Could you transcribe the entries below exactly, starting at the line that contains "Screen dimensions: 505x381" and stopping at the last line, without any pictures?

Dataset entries
━━━━━━━━━━

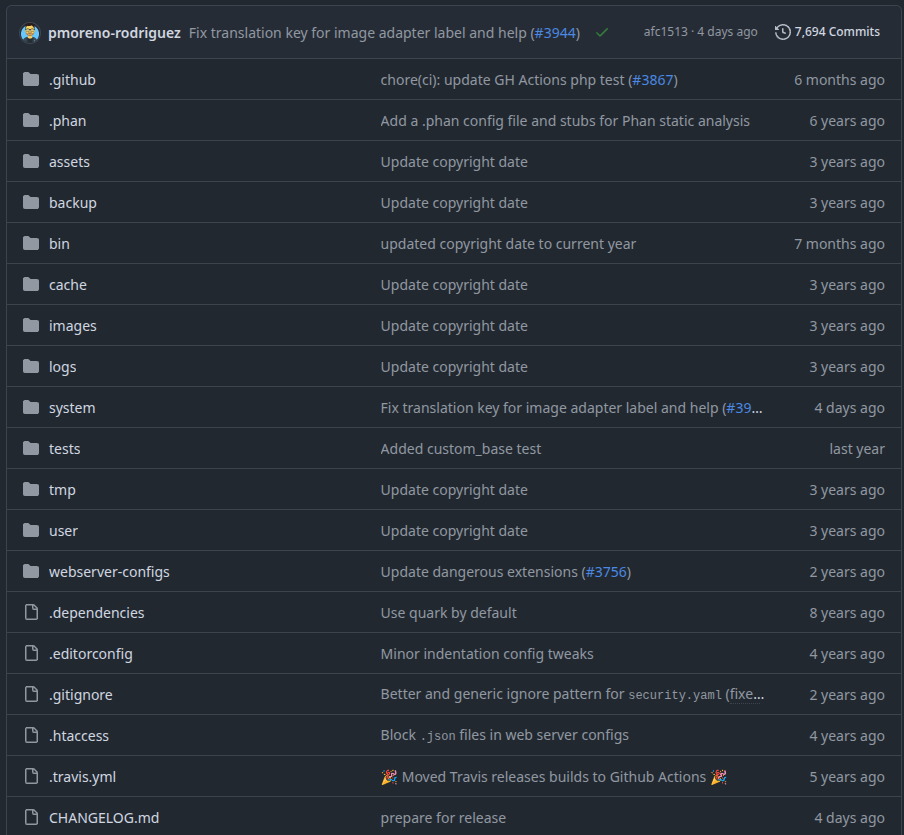This screenshot has height=835, width=904.
Task: Open the .gitignore file
Action: (x=80, y=695)
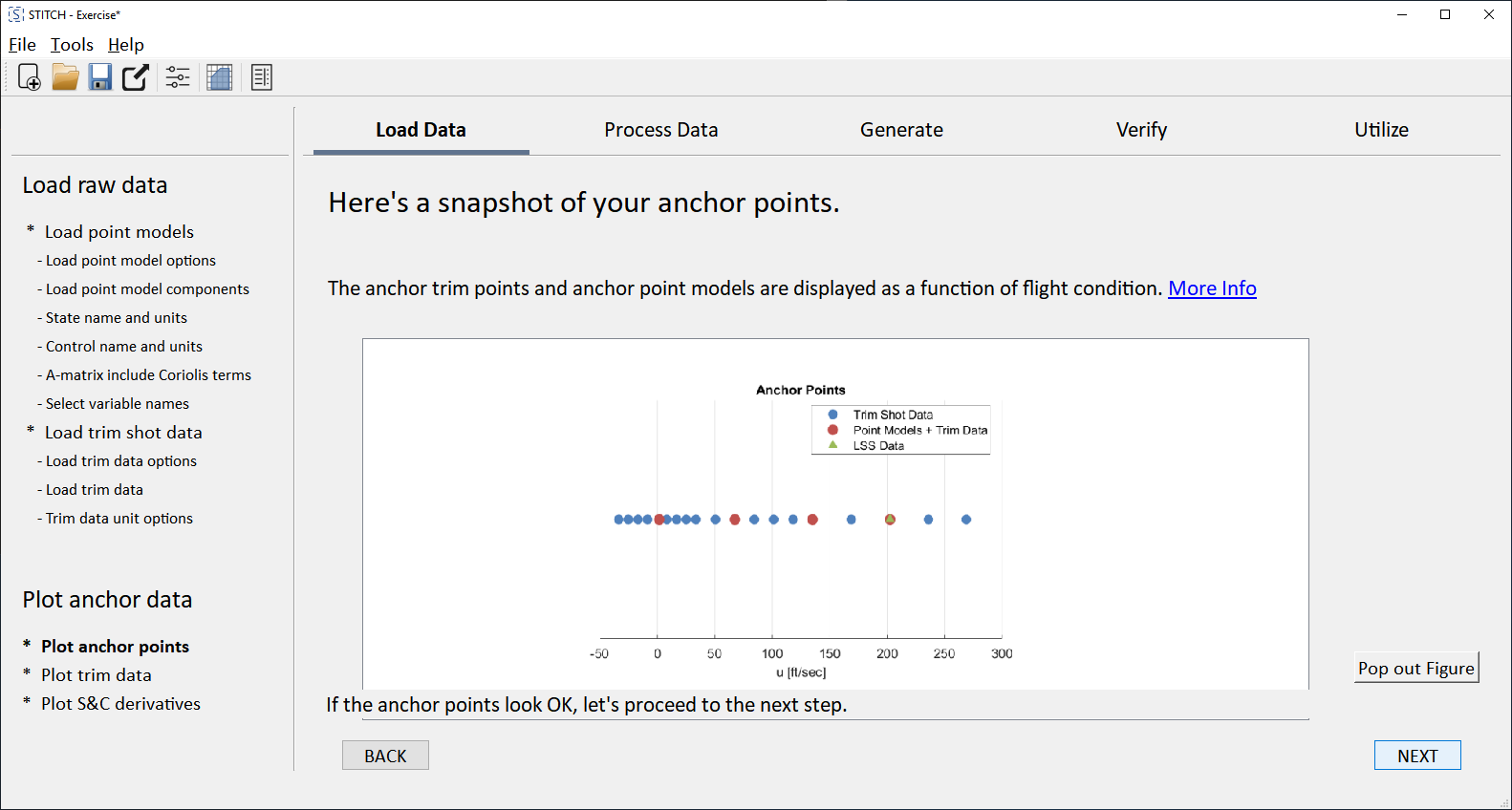Jump to Load trim shot data step
This screenshot has width=1512, height=810.
click(x=123, y=433)
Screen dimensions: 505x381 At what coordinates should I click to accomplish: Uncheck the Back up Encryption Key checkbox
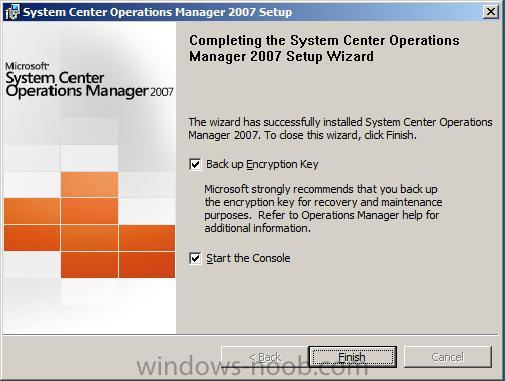pyautogui.click(x=195, y=164)
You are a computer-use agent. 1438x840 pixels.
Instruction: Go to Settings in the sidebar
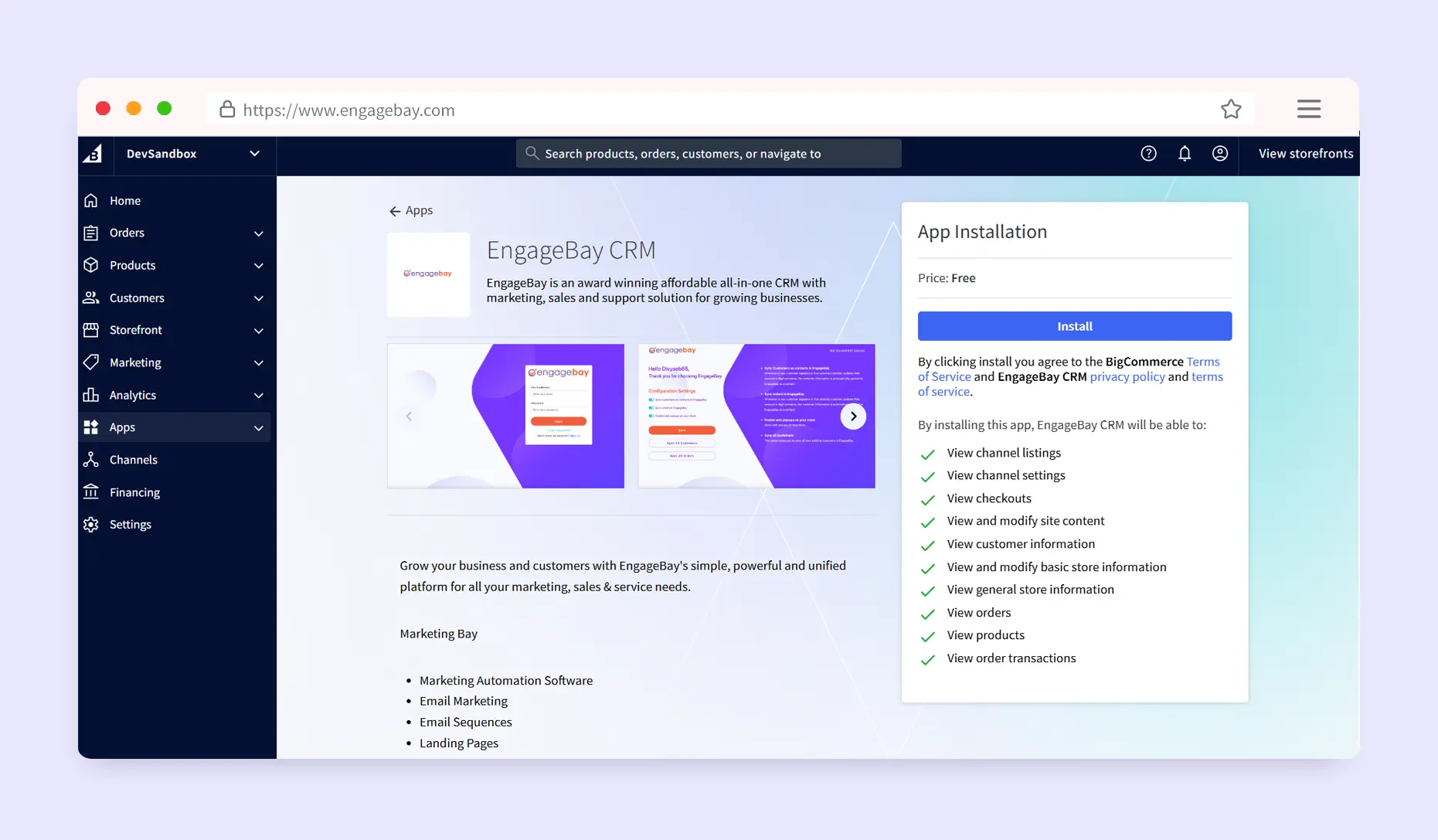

━━━━━━━━━━

◆ **Result below**:
Screen dimensions: 505x381 At what coordinates should I click to accomplish: Uncheck the Back up Encryption Key checkbox
pyautogui.click(x=195, y=164)
You are a computer-use agent. 1438x840 pixels.
Instruction: Go to Settings in the sidebar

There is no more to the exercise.